As we post here, each day, the periodical record of the war on drugs and the crusade against immigrants, we ask ourself, "Just what are we trying to do here?" The answer, it seems, is that we are keeping a public diary of these tragedies as they are played out. We are piecing together the dramas as they happen, event by event, attack by attack, loss by loss. Each day, each week bring their new episodes. Some days it seems that it is just more of the same: the same destruction of lives, of liberties, of society.
But on occasion new voices appear in this diary. Sometimes they confront us directly with the sad, tragic truth. This week we hear the voices of ordinary people in the city of Reynosa, Tamaulipas, Mexico, brought to us by LA Times correspondent, Tracy Wilkinson, in her story, "Living Behind Enemy Lines in Mexico." We hear their unique voices - a commuter, a dentist, a business man, a mother - telling us of the many ways their lives are imprisoned and deformed by the war on drugs. Tragic as their stories truly are - no one should have to live in terror, under siege - their voices are those of human beings going on with life.
Then, we hear the voice - and have described to us the work - of Mexico City artist, Pablo Szmulewicz, who puts into pictures, and words, his observation that, "'People are losing the ability to be shocked, and when you lose the capacity for shock, it creates an opening for worse things," By portraying the horror, he seeks to address, "the barbarity, ... the insanity. It can't be part of our daily landscape." Art to make us conscious, to make us feel the tragedy. In art there is hope that we will see and hear.
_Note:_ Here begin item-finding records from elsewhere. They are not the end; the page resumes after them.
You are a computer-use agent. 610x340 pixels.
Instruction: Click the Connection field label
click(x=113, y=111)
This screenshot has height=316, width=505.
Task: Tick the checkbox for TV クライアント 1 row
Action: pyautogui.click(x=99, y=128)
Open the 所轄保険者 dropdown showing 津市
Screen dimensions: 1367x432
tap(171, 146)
And we hear the voice of Charlie Meyer, a columnist for the Mineral Daily News-Tribune of Keyser, West Virginia, who says of our two conflicts with Mexico, "We’re neighbors, like it or not, and we had better accept and make the most of the fact. We must be more willing to do the “heavy lifting” to address the complex issues of neighboring, interdependent nations. We still have a long way to go."
Thanks, Charlie. Thanks, Pablo. Thanks, Tracy. Thanks to the people of Reynosa. You give us hope as we keep this diary of tragedy.